But it should be obvious that it does not even appear to act like a vector curve. For example, when you create a vector curve you are creating a new layer object on the Layers panel. It can be hidden or shown in the workspace: given a stroke that can be colored, dashed, & its width adjusted; filled with a solid color or gradient; etc. All of that is non-destructive, meaning any of those things can be changed at any time now or in the future. It can be converted to a text path, moved anywhere on the canvas without it affecting anything else, given various arrow ends, & more.

Marching ants pixel selections act very differently. They aren't even created using the same tools as vector objects. They can only be saved as spare channels; they never appear as independent objects on the Layers panel. Unlike vector objects they can be inverted or refined, define an area where a pixel layer can be painted on with pixel brushes or filled with the Flood Fill Tool, & so on. They can be created from color, tonal, or alpha ranges of selected pixel layers but not from selected vector curve layers.
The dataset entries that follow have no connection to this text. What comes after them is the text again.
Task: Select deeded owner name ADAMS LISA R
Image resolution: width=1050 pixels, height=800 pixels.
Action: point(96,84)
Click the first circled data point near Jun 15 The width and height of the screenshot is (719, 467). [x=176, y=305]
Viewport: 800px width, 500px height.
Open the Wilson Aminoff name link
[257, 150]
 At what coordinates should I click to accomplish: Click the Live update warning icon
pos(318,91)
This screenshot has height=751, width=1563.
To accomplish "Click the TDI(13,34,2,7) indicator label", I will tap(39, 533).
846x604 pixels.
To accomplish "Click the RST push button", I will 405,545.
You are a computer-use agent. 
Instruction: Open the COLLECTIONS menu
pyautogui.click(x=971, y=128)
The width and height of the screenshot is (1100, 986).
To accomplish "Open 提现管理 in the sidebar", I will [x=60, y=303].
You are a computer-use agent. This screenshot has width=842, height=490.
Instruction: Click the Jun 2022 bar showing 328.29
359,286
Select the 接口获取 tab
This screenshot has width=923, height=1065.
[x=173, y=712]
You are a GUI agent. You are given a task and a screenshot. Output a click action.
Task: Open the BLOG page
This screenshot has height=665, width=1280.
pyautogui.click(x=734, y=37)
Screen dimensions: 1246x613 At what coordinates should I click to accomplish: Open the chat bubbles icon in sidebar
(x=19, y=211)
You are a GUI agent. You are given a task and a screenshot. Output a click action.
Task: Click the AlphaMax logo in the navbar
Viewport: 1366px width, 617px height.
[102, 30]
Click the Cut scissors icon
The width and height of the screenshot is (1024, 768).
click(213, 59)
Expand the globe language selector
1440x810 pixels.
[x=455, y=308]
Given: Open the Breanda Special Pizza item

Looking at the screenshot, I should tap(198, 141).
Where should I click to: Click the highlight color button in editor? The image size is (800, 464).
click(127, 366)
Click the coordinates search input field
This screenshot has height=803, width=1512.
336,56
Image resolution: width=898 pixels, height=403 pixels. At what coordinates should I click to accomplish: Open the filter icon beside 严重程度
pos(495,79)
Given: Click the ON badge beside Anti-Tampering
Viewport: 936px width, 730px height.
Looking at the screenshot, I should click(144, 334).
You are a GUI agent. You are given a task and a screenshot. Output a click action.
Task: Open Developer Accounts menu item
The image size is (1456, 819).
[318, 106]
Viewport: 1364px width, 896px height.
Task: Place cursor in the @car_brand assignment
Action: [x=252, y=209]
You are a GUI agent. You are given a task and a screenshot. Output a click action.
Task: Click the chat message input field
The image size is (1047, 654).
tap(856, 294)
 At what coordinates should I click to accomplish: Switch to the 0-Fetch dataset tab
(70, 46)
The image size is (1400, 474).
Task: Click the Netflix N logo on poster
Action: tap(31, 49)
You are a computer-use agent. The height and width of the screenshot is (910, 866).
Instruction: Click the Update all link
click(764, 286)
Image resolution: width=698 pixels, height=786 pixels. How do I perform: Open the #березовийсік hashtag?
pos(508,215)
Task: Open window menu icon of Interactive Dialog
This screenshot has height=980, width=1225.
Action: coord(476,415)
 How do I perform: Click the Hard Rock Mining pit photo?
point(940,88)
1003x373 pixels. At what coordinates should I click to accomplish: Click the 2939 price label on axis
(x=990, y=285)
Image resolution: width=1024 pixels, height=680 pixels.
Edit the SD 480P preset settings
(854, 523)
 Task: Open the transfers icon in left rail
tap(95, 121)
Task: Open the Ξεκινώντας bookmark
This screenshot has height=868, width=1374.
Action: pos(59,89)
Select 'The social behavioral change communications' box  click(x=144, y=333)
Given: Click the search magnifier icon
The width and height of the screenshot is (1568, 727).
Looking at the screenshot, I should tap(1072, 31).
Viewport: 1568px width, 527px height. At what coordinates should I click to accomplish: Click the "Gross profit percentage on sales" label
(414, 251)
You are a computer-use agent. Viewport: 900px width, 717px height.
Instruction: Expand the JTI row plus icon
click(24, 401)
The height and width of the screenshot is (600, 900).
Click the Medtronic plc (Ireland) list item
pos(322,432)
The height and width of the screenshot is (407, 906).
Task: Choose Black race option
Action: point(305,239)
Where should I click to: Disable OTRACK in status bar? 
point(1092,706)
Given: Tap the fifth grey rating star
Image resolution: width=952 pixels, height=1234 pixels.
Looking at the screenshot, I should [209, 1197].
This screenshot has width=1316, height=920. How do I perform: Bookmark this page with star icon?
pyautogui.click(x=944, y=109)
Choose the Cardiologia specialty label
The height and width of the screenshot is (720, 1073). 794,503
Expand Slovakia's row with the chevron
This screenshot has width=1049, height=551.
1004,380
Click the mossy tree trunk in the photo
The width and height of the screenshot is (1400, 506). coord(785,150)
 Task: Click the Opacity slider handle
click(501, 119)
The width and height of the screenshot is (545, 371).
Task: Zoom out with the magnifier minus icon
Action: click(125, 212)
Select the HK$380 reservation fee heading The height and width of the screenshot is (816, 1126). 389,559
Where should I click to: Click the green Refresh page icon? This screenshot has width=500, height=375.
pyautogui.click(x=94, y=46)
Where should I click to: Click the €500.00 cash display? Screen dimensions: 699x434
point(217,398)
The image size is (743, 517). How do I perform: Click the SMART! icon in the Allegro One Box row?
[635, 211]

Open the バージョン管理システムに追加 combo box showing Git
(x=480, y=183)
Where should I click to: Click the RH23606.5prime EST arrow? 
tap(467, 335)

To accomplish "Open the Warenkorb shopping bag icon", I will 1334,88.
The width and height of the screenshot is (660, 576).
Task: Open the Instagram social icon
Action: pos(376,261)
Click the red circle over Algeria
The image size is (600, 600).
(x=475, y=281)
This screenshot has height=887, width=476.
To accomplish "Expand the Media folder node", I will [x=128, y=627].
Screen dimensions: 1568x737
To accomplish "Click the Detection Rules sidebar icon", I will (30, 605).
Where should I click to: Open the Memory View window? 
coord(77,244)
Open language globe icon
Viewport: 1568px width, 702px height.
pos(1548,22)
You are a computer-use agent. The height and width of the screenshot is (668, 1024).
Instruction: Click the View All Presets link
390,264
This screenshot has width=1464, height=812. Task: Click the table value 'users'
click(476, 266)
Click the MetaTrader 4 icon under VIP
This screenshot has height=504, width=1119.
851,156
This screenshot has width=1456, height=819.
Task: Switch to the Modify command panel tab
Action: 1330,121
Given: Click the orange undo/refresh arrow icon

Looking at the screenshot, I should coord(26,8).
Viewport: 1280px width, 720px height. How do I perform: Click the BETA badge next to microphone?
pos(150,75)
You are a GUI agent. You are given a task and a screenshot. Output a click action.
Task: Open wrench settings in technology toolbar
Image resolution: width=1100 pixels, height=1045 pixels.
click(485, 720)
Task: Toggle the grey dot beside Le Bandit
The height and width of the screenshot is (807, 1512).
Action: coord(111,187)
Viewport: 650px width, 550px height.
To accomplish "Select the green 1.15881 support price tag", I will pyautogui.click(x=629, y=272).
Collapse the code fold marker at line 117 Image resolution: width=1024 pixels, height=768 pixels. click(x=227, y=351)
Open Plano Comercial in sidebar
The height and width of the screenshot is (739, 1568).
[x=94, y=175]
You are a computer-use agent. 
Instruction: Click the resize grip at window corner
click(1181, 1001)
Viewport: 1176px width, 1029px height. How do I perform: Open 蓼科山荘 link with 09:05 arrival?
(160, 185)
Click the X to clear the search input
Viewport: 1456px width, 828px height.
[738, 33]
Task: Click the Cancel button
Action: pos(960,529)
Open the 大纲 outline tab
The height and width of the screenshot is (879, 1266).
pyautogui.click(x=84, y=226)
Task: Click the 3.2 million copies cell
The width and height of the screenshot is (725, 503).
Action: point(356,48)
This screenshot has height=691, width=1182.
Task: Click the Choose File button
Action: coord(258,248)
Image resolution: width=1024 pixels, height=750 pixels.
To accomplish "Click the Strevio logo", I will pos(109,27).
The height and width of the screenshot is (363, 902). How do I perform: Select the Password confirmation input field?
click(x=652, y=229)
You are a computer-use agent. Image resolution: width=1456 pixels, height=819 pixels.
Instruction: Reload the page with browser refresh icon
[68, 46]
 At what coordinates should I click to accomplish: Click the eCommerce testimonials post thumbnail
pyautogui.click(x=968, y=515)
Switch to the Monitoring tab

I was not going to reply but feel I must. You are confusing the marching ants with the area they enclose. The enclosed area can be saves as a new layer, the marching ants can't. The enclosed area can be saved a spare channel, the marching ants CAN'T. The enclosed area can be painted on with a pixel brush or flood filled and so on but the marching ants can't. The area selected can be inverted but that is achieved by a second set of marching ants round the entire image and the enclosed area becomes the area between the two sets of marching ants. The enclosed area can be made in to a new pixel layer, the marching ants can't. 
You say a marching ants selection area can be created from colour, tonal, or alpha ranges of selected pixel layers but not from selected vector curve layers, WRONG, you can create a marching ants selection area from a vector layer I do that often. What you can't do is select the vector area enclosed by the marching ants

In your reply you say "Marching ants pixel selections act very differently" but again you talk about the enclosed area and not the marching ants that surround the area. Are you deliberately confusing the two?
AP (NOT YOU) creates a vector layer when you create a curve, YOU create a pixel layer and add pixels to it with the brush, flood fill tool etc. The MARCHING ANTS do not have a layer, you can't turn them on & off as you can with vector or pixel layers, you can only deselect them and once that is done the only way to get them back is to undo the deselection. The MARCHING ANTS are independent of both vector & pixel layers and as you say 'They aren't even created using the same tools as vector objects' they are not even created using the same tools as pixel based objects, a fact you failed to mention. They are created using their own tools. You can't copy & paste them, yes you copy & paste the area they surround but you do not copy the marching ants.

 

The marching ants are an element in their own right, not part of a vector or pixel layer. Once created you can add to or subtract from the selection area, refine it etc even when you have a vector layer selected. The program must have a record of that area plotted somewhere in it's 'work area' and therefore it should not be beyond the skills of the programmers to use that data to create a curve.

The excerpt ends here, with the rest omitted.